## Instructions to follow
Extend the press release below on Brady Corporation's fiscal 2014 second-quarter results, picking up after its last sentence.

## Source document
Brady Corp. Sales Up 6.8% In 2Q 2014

Sales from continuing operations for the quarter ended January 31, 2014 were up 6.8% to $291.2 million compared to $272.7 million in the second quarter of fiscal 2013. Organic sales were down 1.1%. The acquisition of Precision Dynamics Corporation added 8.5% to sales.

Milwaukee, WI - Brady Corporation reported its financial results for the fiscal 2014 second quarter ended January 31, 2014.

Sales from continuing operations for the quarter ended January 31, 2014 were up 6.8 percent to $291.2 million compared to $272.7 million in the second quarter of fiscal 2013. Organic sales were down 1.1 percent, the acquisition of Precision Dynamics Corporation (“PDC”) added 8.5 percent to sales, and the impact of foreign currency translation decreased sales by 0.6 percent. By segment, organic sales were up 2.5 percent in Identification Solutions and down 6.8 percent in Workplace Safety.

Net earnings for the quarter ended January 31, 2014 were $16.4 million compared to a net loss of $8.7 million in the same quarter last year. Net earnings from continuing operations for the quarter ended January 31, 2014, were $10.5 million compared to a loss of $10.7 million in the same quarter last year. Non-GAAP net earnings from continuing operations* for the fiscal 2014 second quarter ended January 31, 2014, were $13.4 million compared to $19.6 million in the same quarter last year.

Net earnings (loss) per Class A Nonvoting Common Share were $0.31 for the second quarter ended January 31, 2014 compared to $(0.17) in the same quarter last year. Earnings (loss) from continuing operations per diluted Class A Nonvoting Common Share were $0.20 for the second quarter of fiscal 2014 compared to $(0.21) in the same quarter last year. Non-GAAP earnings from continuing operations per diluted Class A Nonvoting Common Share* were $0.25 in the second quarter of fiscal 2014 and $0.38 per share in the second quarter of fiscal 2013.

## Entries supplied
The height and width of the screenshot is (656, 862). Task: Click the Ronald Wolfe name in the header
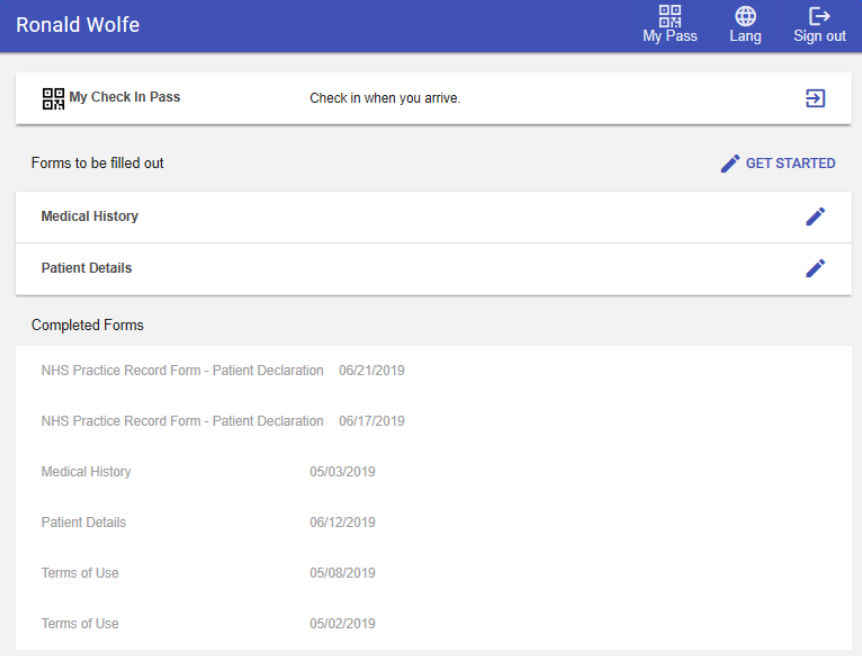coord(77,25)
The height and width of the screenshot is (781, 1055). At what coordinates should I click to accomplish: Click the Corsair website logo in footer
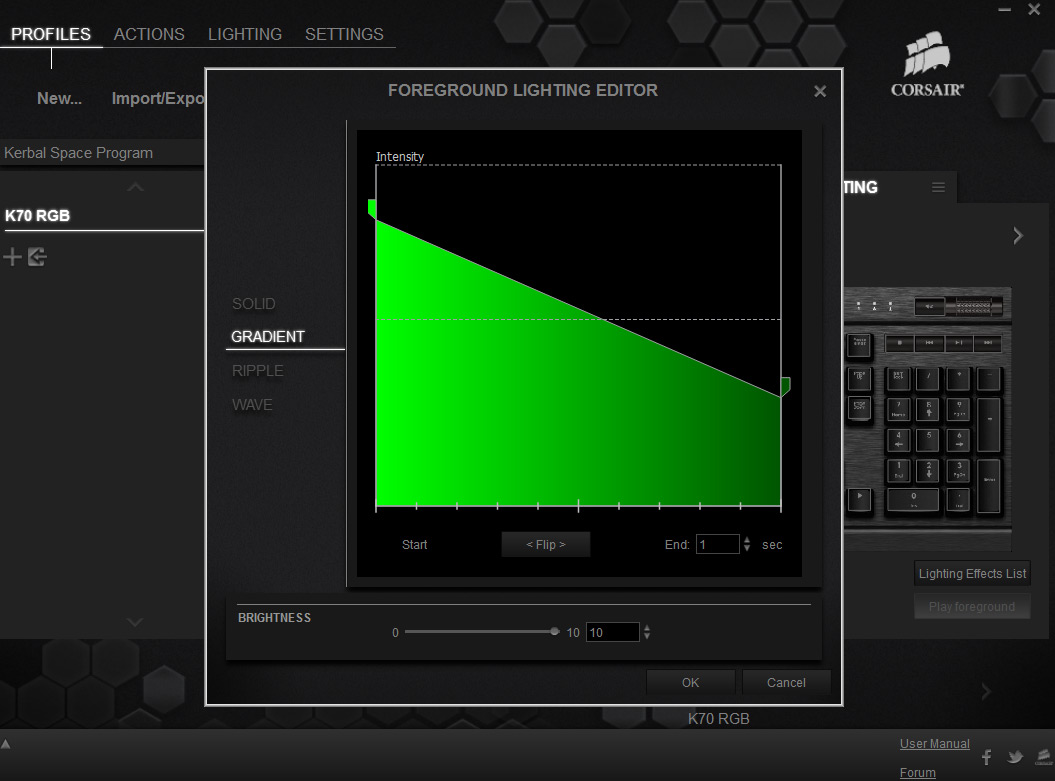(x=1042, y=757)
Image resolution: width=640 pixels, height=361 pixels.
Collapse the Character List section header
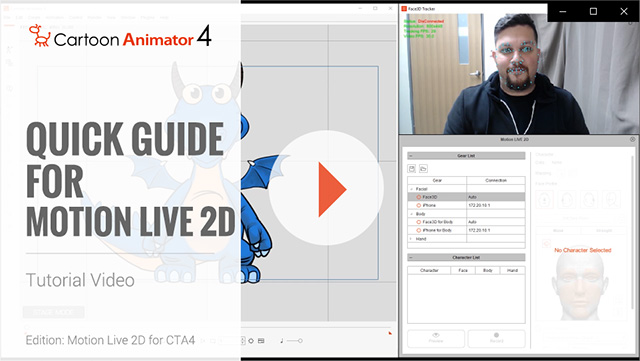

## Exercise response
Six-Month Period Ended January 31, 2014 Financial Results:

Sales from continuing operations for the six-month period ended January 31, 2014 were up 9.9 percent to $598.7 million compared to $544.7 million in the same period in fiscal 2013. Organic sales were down 1.6 percent, the acquisition of Precision Dynamics Corporation (“PDC”) added 12.0 percent to sales, and the impact of foreign currency translation decreased sales by 0.5 percent. By segment, organic sales were up 2.9 percent in Identification Solutions and down 8.4 percent in Workplace Safety.

Net earnings for the six-month period ended January 31, 2014 were $40.4 million compared to $18.5 million in the same six-month period last year. Net earnings from continuing operations for the six-month period ended January 31, 2014, were $28.7 million compared to $15.6 million in the same six-month period last year. Non-GAAP net earnings from continuing operations* for the six-month period ended January 31, 2014, were $36.2 million compared to $45.8 million in the same six-month period last year.

Net earnings per Class A Nonvoting Common Share were $0.77 for the six-month period ended January 31, 2014 compared to $0.36 in the same six-month period last year. Earnings from continuing operations per diluted Class A Nonvoting Common Share were $0.55 for the six-month period ended January 31, 2014 compared to $0.30 in the same six-month period last year. Non-GAAP earnings from continuing operations per diluted Class A Nonvoting Common Share* were $0.69 in the six-month period ended January 31, 2014 and $0.89 per share in the six-month period ended January 31, 2013.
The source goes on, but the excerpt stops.